Quel regard portez-vous sur la starification des chefs ? Je me sens différent des autres chefs. Même si j’ai aussi profité de la médiatisation. Je ne suis pas un donneur de leçons. Mais il ne faut pas mélanger son ego et son travail. Le danger, à mon avis, est de prendre la médiatisation pour soi et pas pour son restaurant. Sans ce recul-là, ça peut vite monter à la tête. Or les vrais juges restent les clients.

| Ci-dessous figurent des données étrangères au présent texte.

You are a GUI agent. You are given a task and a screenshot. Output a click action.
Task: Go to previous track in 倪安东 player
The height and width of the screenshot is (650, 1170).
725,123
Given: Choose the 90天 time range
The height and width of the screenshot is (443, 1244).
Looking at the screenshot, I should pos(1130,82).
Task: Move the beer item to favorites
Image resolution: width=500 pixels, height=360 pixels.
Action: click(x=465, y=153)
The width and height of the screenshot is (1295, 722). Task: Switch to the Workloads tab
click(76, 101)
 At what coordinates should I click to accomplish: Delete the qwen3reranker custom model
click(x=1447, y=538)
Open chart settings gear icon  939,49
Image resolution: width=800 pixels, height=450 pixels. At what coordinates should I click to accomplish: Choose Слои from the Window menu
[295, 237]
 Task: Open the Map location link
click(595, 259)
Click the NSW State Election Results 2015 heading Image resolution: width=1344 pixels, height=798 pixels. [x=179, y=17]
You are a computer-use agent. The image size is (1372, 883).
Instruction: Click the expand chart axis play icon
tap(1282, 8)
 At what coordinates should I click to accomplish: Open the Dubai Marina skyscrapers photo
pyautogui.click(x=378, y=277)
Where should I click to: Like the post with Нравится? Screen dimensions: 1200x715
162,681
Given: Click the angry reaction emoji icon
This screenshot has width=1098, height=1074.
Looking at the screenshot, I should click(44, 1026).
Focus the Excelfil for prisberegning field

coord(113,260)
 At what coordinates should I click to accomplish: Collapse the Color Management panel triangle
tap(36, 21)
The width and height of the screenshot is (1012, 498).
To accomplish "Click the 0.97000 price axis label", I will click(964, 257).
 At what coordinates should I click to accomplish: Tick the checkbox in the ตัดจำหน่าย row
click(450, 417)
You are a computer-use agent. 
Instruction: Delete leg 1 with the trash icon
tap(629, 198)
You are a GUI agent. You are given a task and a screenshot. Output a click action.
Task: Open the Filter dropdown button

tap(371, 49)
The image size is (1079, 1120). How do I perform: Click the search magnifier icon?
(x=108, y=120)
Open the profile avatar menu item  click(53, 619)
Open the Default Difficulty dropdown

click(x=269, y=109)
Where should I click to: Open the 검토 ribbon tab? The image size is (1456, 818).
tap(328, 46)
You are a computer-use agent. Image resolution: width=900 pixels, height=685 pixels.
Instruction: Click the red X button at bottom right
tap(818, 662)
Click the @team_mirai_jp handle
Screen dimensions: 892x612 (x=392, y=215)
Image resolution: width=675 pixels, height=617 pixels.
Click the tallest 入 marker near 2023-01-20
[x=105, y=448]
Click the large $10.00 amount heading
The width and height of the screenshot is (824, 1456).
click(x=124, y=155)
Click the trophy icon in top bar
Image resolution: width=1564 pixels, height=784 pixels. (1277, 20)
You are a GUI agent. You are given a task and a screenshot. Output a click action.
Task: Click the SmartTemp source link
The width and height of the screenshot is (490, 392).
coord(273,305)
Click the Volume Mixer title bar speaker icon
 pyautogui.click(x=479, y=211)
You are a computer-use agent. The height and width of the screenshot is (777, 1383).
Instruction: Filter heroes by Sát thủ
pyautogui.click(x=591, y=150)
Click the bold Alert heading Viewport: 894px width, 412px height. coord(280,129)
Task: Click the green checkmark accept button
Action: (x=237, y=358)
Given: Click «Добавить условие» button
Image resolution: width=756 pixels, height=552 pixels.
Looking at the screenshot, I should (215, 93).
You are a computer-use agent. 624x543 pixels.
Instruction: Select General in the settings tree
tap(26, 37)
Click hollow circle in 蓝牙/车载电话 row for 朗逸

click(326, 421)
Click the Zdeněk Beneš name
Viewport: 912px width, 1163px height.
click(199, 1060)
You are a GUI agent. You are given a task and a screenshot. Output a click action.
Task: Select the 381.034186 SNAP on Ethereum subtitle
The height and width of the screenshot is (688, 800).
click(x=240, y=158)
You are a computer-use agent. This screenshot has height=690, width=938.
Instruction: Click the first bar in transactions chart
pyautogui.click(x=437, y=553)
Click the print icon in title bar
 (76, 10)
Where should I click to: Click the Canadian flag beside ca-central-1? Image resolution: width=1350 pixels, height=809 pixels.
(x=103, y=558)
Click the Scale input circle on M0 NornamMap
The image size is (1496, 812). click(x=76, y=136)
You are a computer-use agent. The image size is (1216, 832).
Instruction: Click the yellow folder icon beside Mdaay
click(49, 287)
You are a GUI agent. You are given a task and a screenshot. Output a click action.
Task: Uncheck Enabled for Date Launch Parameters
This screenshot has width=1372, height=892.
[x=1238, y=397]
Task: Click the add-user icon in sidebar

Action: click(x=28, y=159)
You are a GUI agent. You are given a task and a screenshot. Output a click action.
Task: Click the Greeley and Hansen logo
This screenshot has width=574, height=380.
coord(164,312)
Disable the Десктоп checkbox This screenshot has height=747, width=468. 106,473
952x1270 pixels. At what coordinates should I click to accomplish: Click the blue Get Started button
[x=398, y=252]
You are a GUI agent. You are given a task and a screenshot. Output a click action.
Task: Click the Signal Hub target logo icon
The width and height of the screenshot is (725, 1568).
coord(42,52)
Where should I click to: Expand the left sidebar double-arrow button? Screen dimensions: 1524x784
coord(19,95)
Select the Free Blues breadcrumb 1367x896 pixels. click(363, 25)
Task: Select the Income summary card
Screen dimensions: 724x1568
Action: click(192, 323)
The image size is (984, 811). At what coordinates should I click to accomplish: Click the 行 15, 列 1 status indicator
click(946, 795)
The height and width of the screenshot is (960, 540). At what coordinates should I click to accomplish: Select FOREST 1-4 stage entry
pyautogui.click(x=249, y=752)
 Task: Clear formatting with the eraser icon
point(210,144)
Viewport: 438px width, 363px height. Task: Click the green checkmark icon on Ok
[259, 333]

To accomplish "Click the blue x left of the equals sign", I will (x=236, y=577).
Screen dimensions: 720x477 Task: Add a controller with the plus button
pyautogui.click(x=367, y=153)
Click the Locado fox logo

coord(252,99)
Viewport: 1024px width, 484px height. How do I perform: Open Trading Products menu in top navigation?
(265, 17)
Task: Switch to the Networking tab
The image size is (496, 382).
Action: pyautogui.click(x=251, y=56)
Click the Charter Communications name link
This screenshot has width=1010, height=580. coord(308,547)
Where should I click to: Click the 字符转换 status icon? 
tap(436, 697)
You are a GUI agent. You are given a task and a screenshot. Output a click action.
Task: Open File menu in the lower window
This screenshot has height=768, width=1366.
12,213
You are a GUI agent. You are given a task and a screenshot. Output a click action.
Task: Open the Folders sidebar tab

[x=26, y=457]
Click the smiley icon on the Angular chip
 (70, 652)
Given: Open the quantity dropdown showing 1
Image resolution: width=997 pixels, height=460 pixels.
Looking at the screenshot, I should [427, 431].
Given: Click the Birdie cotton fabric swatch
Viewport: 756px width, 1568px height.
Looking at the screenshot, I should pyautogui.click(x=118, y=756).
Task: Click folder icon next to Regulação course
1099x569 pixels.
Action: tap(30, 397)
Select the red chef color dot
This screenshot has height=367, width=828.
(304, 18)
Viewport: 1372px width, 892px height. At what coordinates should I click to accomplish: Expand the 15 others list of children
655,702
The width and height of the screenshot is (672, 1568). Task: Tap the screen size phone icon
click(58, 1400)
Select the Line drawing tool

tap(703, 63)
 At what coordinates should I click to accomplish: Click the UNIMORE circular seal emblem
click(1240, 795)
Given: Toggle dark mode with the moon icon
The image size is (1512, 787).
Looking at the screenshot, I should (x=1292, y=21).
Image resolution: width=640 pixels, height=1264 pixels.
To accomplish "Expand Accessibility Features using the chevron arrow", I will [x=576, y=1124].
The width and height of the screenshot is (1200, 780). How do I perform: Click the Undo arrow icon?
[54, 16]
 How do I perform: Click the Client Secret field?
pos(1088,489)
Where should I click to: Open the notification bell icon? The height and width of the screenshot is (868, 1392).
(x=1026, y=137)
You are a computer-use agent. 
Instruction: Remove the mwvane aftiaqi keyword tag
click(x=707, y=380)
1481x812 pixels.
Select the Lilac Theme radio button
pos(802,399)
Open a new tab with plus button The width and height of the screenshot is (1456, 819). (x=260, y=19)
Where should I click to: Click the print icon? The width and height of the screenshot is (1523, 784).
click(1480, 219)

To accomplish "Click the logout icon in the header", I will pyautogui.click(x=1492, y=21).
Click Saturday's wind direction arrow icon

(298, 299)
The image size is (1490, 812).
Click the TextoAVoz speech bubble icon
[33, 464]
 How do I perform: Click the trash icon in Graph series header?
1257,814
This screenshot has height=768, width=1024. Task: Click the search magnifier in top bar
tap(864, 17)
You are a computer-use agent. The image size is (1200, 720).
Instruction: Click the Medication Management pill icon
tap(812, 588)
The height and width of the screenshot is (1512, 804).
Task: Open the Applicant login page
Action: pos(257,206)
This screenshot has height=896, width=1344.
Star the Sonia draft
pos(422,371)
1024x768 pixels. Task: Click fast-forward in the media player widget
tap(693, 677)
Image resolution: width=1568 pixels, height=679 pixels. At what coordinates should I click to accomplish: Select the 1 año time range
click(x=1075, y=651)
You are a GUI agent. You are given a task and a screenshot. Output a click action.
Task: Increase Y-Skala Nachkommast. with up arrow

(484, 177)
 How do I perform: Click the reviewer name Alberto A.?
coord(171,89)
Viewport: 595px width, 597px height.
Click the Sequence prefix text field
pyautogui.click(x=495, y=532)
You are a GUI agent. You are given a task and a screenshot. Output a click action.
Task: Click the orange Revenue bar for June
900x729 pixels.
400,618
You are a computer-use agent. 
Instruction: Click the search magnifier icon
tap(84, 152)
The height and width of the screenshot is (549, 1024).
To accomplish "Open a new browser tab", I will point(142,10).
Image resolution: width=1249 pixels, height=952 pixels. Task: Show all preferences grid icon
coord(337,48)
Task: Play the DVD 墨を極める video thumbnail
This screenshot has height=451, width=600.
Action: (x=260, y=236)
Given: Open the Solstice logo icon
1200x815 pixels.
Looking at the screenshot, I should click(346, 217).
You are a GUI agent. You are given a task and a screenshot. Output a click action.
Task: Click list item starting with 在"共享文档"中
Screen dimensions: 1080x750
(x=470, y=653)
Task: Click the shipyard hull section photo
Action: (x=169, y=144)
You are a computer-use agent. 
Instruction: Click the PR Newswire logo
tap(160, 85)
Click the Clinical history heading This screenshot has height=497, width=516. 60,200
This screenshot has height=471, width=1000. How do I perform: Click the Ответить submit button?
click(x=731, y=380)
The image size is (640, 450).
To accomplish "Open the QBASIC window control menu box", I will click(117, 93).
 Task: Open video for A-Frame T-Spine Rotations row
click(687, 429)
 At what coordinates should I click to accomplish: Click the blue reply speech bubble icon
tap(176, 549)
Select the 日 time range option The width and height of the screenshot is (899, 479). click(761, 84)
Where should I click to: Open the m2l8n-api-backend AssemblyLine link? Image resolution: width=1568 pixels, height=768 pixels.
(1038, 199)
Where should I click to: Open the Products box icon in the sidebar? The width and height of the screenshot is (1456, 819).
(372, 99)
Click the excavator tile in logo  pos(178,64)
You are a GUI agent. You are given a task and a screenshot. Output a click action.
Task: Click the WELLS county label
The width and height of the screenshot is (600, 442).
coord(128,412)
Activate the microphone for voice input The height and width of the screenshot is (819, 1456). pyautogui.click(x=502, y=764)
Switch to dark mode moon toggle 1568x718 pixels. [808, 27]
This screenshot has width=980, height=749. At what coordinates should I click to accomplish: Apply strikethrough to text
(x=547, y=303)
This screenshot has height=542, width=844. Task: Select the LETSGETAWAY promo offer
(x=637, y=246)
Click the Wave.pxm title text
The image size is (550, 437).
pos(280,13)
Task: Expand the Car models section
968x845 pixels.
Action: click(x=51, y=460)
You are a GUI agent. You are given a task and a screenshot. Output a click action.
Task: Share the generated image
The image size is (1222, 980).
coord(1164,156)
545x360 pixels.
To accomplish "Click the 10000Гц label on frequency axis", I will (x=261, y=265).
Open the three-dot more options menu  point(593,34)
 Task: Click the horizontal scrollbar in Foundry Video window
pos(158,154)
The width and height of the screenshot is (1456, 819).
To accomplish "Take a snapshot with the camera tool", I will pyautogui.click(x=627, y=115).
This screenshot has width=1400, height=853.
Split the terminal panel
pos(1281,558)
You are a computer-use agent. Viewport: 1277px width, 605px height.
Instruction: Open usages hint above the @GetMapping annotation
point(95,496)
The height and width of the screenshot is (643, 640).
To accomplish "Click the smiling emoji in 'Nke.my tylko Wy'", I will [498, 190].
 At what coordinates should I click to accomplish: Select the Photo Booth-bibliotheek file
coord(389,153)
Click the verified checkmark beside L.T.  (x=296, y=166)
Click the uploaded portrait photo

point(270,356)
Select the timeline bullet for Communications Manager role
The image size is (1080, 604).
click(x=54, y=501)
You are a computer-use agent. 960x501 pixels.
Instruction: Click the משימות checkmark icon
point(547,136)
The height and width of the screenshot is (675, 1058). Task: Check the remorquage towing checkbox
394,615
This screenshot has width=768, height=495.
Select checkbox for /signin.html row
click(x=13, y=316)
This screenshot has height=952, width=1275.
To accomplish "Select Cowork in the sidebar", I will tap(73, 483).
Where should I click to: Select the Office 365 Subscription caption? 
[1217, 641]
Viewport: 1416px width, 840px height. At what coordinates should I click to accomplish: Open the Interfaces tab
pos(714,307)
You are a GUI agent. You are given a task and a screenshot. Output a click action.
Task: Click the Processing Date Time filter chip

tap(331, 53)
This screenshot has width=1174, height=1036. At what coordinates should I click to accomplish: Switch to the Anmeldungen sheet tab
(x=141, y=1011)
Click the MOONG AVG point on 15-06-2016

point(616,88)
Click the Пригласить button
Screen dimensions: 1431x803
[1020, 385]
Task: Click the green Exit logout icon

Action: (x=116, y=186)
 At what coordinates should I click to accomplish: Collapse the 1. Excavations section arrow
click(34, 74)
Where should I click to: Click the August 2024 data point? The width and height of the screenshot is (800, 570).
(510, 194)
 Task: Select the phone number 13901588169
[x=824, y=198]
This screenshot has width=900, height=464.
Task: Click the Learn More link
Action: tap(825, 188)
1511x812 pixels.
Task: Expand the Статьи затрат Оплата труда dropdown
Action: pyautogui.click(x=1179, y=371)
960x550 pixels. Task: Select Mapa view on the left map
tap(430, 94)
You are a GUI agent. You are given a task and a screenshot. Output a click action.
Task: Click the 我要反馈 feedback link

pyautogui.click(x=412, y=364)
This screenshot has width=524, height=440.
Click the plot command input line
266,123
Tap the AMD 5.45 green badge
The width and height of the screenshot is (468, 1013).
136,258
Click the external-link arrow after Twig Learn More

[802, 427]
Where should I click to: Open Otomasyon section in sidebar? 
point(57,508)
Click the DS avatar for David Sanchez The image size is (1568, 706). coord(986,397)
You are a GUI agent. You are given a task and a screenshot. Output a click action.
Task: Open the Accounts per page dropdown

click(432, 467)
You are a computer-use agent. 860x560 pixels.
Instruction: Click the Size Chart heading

Et une étoile au Michelin, cela pourrait être un objectif ? Je serais flatté d’avoir une distinction… à condition de n’avoir rien changé pour l’avoir ! Parce que s’il s’agit de s’adapter pour y parvenir, ça ne me dit rien. On n’a pas besoin du Michelin pour réussir. J’en suis la preuve depuis 6 ans. Je gagne très bien ma vie, tout se passe bien. Je comprends Bras qui veut rendre ses étoiles. Déjà que le métier est difficile, s’il faut en plus se torturer la tête avec ça…
La gastronomie peut-elle vivre sans guide ? J’espère et je le souhaite ! Il faut se faire violence pour le croire. Une étoile, ça amène du monde dans un restaurant. Mais en ville, c’est moins important si on travaille bien.
Comment fait-on pour garder un haut niveau d’exigence alors ? J’ai toujours peur que ça s’arrête un jour. J’ai la chance d’être passionné par mon métier. Je suis le mec le plus heureux de la Terre. C’est une addiction. Je ne pourrais pas vivre autrement. Donc c’est à moi d’être bon pour que ça continue.
Et l’aventure va continuer aux P’tits Fayots ? Je n’ai pas d’idée précise de ce que je veux faire à l’avenir, mais ce qui est sûr c’est que j’aimerais mettre le maximum de gens d’accord autour d’une cuisine simple. Dans ma tête, c’est un suprême de pintade cuit à la perfection avec les sucs par dessus et une garniture de légumes. C’est vers ça que j’ai envie d’aller : proposer une cuisine accessible, plus dans le quotidien, à un plus grand nombre. Personne n’a réussi ça à Toulouse. C’est mon challenge.